白川津 中々

 早朝、腰の曲がった老婆が皺の入った手で櫃米をさらい研ぐ。


 すぅ。


 しゃっ。しゃっ。


 ざぁ……


 薄暗い厨は水と米穀の音で満ちる。他には何もない。老婆の呼吸や四肢の軋みや衣擦れも呑まれたように無であり、ひたすらに笊の中で生じる響きばかりが弾ける。まるで老婆の存在などないかのように、一定で等しい奏が続く。


 すぅ。


 しゃっ。しゃっ。


 ざぁ……


 米が研がれていく。

 一合程しかない米からするすると糠が落ちていき、一粒一粒が白くなっていく。一粒一粒が、髑髏しゃれこうべのように、白くなっていく。

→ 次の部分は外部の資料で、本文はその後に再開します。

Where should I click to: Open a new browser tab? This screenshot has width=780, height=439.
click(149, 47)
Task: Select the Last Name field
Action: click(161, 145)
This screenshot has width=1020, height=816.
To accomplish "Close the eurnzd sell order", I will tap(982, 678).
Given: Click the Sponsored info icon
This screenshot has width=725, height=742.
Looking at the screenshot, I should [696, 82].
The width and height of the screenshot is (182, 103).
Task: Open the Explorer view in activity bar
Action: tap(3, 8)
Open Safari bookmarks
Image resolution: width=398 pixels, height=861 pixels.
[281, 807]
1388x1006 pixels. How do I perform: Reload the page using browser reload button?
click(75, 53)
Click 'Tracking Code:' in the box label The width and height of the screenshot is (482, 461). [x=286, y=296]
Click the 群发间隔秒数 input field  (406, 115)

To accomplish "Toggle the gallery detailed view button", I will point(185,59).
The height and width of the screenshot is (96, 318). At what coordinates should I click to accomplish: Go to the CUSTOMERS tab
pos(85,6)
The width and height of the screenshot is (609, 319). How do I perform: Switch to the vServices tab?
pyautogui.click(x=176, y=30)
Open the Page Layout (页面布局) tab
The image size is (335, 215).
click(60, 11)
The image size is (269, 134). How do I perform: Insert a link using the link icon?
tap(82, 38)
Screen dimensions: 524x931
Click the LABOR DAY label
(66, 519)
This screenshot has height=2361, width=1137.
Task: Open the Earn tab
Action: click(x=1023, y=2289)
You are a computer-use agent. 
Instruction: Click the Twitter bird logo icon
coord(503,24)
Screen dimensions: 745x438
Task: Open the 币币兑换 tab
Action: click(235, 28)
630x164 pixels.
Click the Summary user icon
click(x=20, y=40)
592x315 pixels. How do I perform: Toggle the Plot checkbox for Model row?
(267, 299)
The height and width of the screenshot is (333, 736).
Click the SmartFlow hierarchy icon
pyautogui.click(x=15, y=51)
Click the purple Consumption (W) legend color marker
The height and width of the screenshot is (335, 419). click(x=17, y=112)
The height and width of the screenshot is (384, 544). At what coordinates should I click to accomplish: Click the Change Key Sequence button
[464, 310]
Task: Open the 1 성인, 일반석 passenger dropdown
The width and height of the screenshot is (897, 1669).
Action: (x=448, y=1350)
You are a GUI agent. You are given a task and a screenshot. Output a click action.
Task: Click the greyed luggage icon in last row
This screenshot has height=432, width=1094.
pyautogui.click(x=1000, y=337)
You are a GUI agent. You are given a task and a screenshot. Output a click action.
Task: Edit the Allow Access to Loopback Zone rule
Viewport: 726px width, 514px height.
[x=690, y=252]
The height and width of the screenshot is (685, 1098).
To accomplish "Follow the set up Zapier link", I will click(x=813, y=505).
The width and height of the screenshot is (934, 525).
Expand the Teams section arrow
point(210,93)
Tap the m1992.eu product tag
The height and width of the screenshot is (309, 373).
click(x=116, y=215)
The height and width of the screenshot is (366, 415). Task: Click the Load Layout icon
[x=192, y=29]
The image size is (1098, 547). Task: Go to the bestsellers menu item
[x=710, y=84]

 老婆はぴたりと手を止め、自分の頬を触った。肉の少ない窶れた肌に研ぎ汁が滴り、ぽたと床に落ちた。


 は、は、は。


 老婆の呼吸が聞こえる。まるで生を誇示するかのように息を吸い、吐く。


 ぽた。


 研ぎ汁が落ちる。米は笊の中で鎮まり、しんと身を寄せている。


 すぅ。


 しゃっ。しゃっ。


 ざぁ……


 老婆は再び米を研ぎ始めた。

 薄暗い厨に、また音が満ちていく


 すぅ。


 しゃっ。しゃっ。


 ざぁ……


 心なしか老婆は怯えているように、その怯えを忘れるように米を研いでいた。影の濃い厨で、ひたすらに。


 すぅ。


 しゃっ。しゃっ。


 ざぁ……


 厨に音が満ちる。

 まるで、老婆の存在などないかのように。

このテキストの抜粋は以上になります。